There are a lot of Mexican restaurants in Texas, but there aren't a lot of ostionerías, or Mexican oyster bars, outside of Houston. And since seafood is what makes the food in Houston great, we figured it was about time to recognize our favorite ostionería, Tampico on Airline. Named after the seaside city on the Gulf Coast, this oyster bar and grill has brought the best of Mexico's seafood traditions to the North side. You never have to wonder what kind of fish you are eating here — you buy a whole fish from the bed of ice and pay for it by the pound. The cocteles are schooners full of shrimp, octopus and raw oysters mixed up with lime juice, onions, tomatoes, avocado pieces and cilantro in a ketchup-based cocktail sauce.
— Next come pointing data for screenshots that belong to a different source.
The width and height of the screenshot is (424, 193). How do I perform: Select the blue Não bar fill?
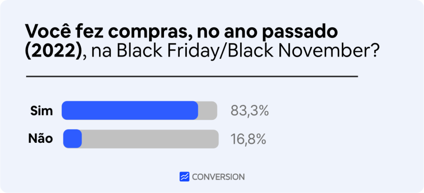pos(72,139)
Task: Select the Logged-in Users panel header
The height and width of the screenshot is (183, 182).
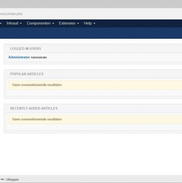Action: coord(25,49)
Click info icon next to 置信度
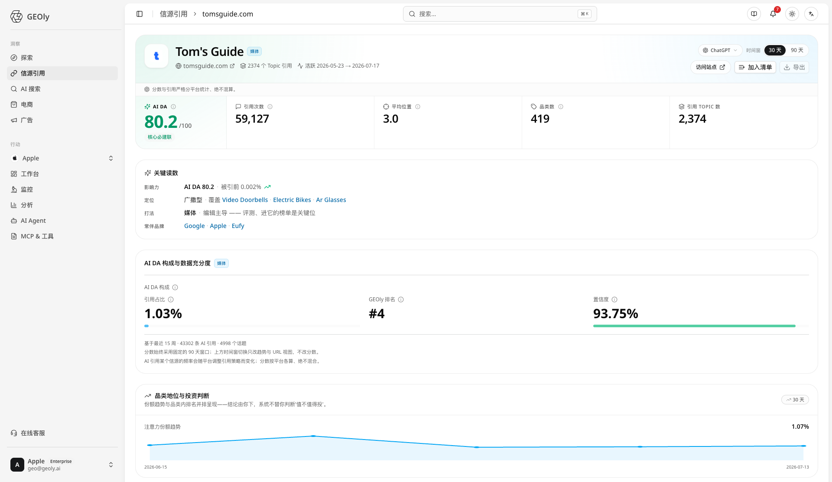The height and width of the screenshot is (482, 832). click(x=614, y=300)
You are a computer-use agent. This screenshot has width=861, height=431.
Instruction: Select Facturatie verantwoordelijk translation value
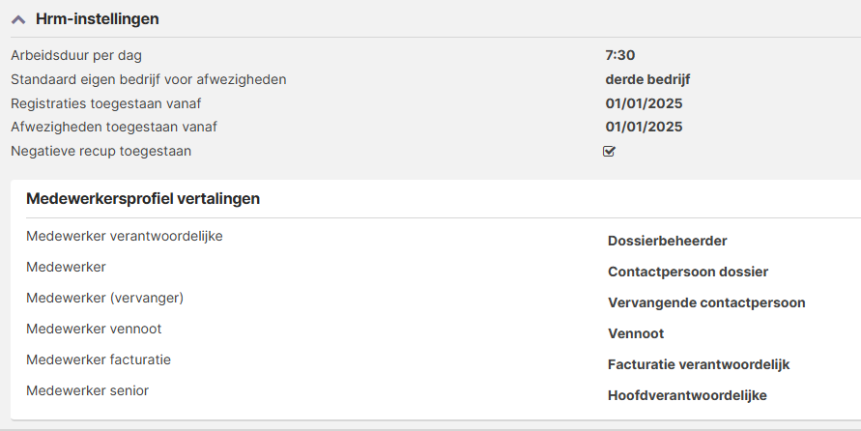click(x=699, y=364)
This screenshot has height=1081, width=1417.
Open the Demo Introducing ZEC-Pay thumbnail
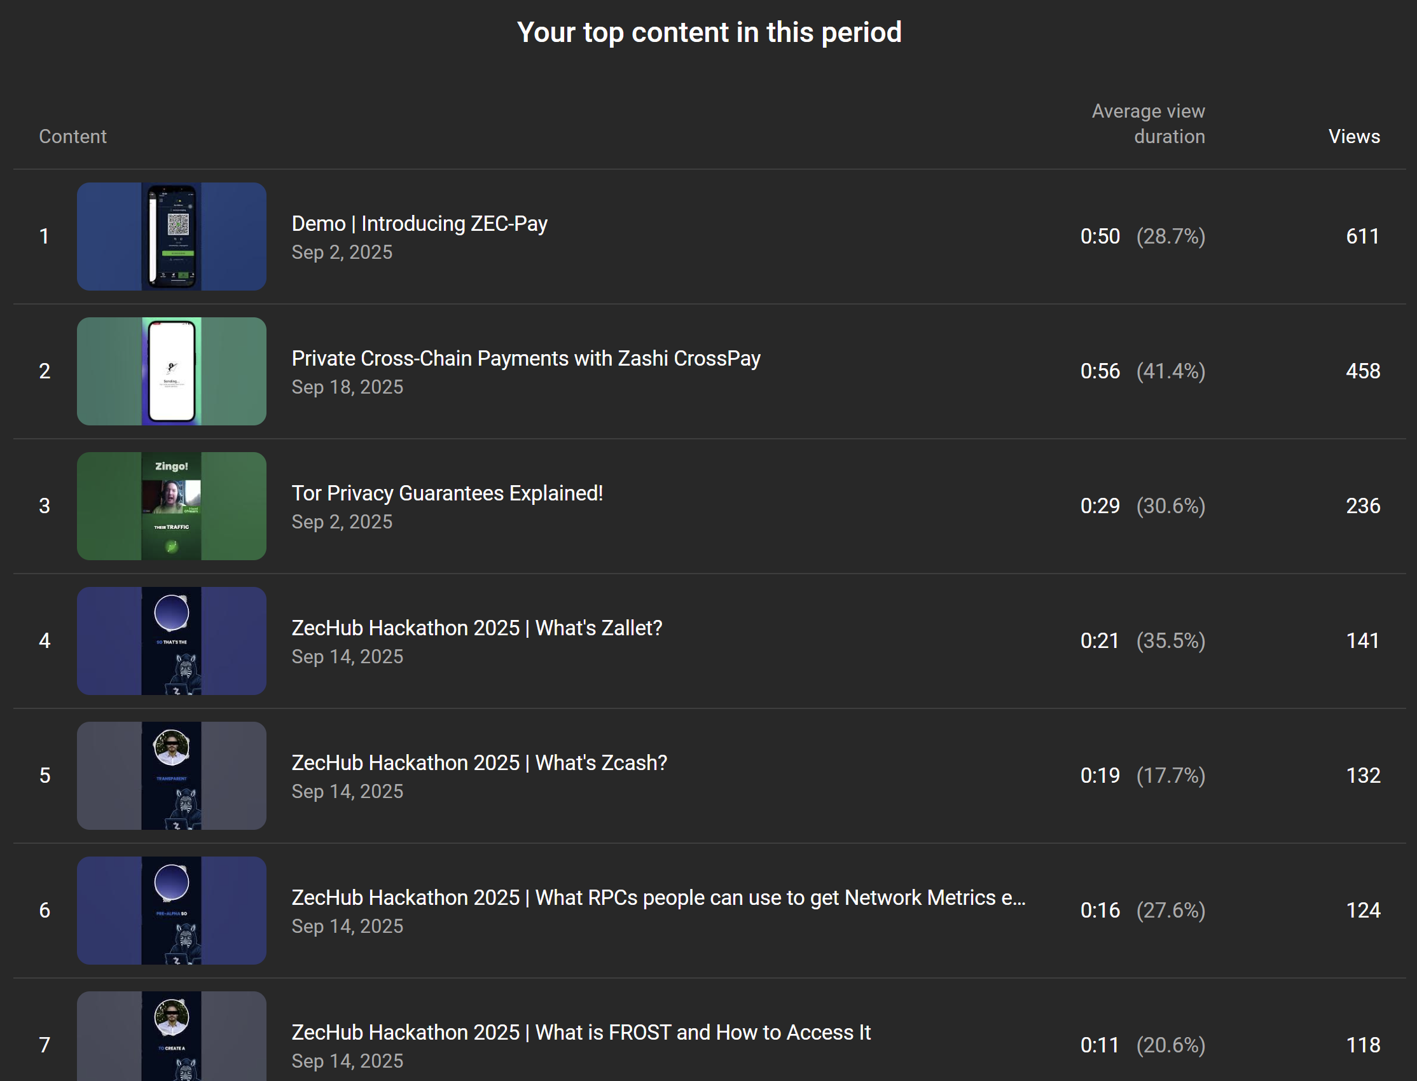[x=171, y=236]
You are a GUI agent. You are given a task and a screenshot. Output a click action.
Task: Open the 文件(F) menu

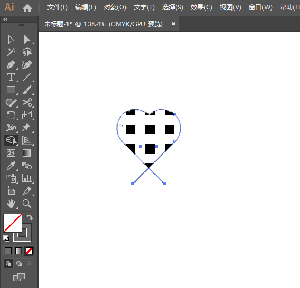coord(57,8)
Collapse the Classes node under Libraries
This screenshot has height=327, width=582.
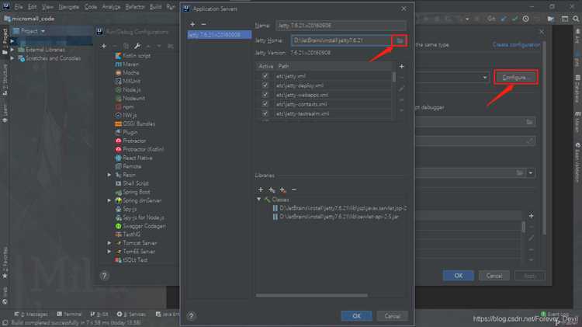coord(258,200)
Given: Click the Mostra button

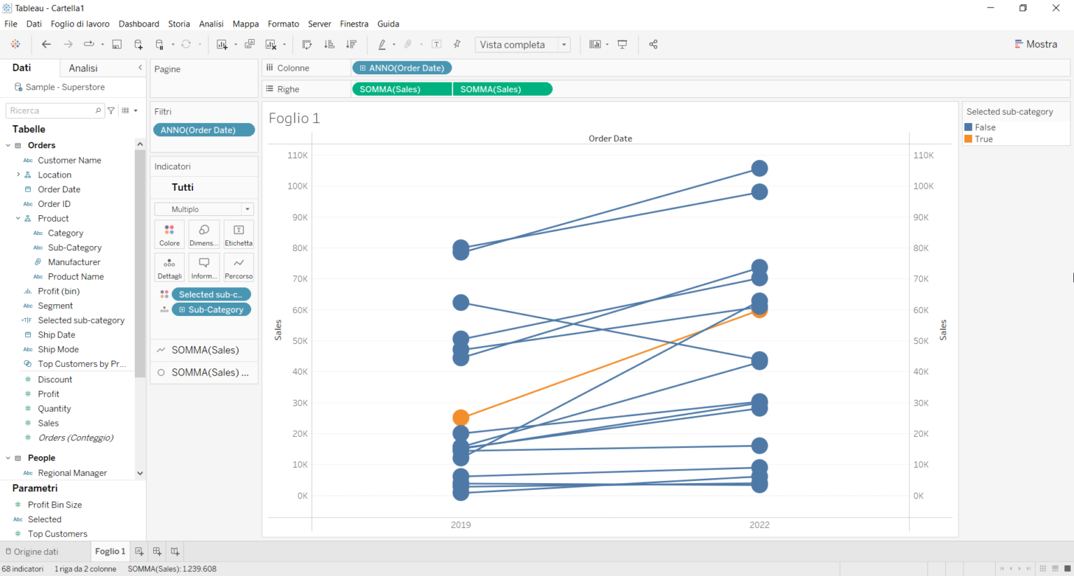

To eat them Mexican style, add hot pepper sauce, then scoop some seafood onto a saltine cracker. Great with a michelada.

The food here may be served cafeteria-style, but it tastes gourmet. Diners line up along a sea of troughs stretching along two walls of the restaurant, each brimming with Middle Eastern delights. Pile your plate high with dolmas (grape leaves stuffed with rice, onions and tomatoes), tabouli and baba ghanoush, the dip made of roasted eggplant, tahini, lemon juice and olive oil. Then head to the meat counter and grab a kebab — beef, lamb or chicken — and a broiled lamb shank that's fall-off-the-bone tender and served in a gravy of carrots, red peppers and mushrooms. Top it all off with a piece of baklava, and you'll see why Fadi's is a local favorite.